Europe's elite competition has been a welcome distraction for Claudio Ranieri's side, which has come crashing back down to earth after last year's logic-defying title win but keeps defying the odds in Europe.
Leicester finished top of their group and conceded just one goal in their first five games, and a brief escape is just what they need as their domestic woes show no sign of easing.
A winless start to 2017 in the league has left the club one point and a single place above the drop zone, and in danger of becoming the first team since Manchester City in 1938 to be relegated the season after winning the English championship.
On Saturday they endured an embarrassing exit from the FA Cup at the hands of League One side Millwall despite playing most of the second half with an extra man.
They will get little respite from from a transformed Sevilla side, however, which is enjoying its most exciting season in a decade as it chases Real Madrid and Barcelona in La Liga and mounts a serious challenge in the Champions League after winning the Europa League three times in a row.
Argentine coach Jorge Sampaoli has brought a new speed and intensity to the Andalusian side's possession play that yielded its biggest ever points total in the first half of a season.
"He has very specific ideas that he has implanted in our heads and we have responded really well to them," midfielder Pablo Sarabia told newspaper Estadio Deportivo.
"We're getting really good results too which is vital when you change your idea of how to play."
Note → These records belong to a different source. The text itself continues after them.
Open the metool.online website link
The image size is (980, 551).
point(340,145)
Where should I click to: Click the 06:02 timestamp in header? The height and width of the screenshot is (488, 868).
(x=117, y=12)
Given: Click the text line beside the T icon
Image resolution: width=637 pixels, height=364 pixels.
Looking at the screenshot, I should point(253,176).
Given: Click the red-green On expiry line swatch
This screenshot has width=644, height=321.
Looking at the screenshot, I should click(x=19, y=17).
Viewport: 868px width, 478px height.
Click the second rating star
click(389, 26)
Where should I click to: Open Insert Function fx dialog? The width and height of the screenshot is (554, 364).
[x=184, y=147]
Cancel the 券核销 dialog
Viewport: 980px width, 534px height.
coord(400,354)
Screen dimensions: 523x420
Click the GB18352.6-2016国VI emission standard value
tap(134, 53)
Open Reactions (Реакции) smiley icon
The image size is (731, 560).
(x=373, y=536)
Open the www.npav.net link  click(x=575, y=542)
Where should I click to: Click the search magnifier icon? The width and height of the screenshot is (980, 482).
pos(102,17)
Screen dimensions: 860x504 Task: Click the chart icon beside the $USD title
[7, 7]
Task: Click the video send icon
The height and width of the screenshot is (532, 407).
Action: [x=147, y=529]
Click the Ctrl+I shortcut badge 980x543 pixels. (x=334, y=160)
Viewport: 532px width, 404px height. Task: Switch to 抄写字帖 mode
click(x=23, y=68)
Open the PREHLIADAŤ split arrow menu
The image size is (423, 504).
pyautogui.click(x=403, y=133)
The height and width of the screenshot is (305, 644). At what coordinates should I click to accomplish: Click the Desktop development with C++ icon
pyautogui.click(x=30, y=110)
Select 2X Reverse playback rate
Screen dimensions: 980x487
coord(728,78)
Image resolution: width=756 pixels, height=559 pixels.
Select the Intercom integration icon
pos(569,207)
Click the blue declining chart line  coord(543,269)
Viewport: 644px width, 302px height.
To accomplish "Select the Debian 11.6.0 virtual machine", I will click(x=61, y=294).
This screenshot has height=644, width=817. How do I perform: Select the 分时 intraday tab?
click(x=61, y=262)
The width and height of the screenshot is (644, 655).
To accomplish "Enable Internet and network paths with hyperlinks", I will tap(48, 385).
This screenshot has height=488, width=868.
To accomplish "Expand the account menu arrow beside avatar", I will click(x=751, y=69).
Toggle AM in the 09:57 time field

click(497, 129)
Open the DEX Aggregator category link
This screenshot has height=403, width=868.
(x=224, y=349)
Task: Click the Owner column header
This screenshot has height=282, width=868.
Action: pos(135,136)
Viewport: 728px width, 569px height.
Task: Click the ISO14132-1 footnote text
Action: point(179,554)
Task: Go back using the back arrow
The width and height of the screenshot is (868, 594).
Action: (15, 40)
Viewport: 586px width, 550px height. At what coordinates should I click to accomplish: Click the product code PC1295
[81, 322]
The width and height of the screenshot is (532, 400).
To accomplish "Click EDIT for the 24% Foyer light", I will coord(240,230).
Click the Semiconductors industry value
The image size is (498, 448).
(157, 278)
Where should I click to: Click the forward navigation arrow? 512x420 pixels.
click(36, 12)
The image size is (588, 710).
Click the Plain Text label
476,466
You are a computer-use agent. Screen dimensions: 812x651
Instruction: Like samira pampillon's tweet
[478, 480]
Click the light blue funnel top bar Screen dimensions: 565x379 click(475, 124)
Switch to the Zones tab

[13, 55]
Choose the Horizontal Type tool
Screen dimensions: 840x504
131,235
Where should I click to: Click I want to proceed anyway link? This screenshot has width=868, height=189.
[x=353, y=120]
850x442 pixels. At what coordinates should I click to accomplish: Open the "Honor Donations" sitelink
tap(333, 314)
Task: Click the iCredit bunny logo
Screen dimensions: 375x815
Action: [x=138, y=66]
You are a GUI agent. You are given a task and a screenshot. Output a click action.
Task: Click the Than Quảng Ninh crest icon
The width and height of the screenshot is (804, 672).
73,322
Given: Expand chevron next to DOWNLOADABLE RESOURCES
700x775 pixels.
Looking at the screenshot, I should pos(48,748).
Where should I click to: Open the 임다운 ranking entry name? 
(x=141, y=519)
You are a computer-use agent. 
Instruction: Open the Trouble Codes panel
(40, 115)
Sevilla lost a number of top players last summer last summer, including losing top scorer Kevin Gameiro and midfielders Grzegorz Krychowiak and Ever Banega.
Yet smart work by sporting director Monchi has helped them shrug off those high profile departures and build a dynamic squad around two former Premier League players, former Stoke City midfielder Steven Nzonzi and playmaker Samir Nasri.
Stevan Jovetic has given them an extra lift in attack since joining on loan from Inter Milan last month and created both goals in Saturday’s 2-0 win over Eibar which kept them on the heels of league leaders Real and second-placed Barcelona.
Sevilla's explosive form contrasts with Leicester's seemingly endless troubles, although Sarabia warned against his side thinking Wednesday's game would be a cake walk.
He added: "Leicester are having difficulties in the league and we are in much better form, but we have to prove that on the pitch and unless we give 100 percent any team could cause us problems."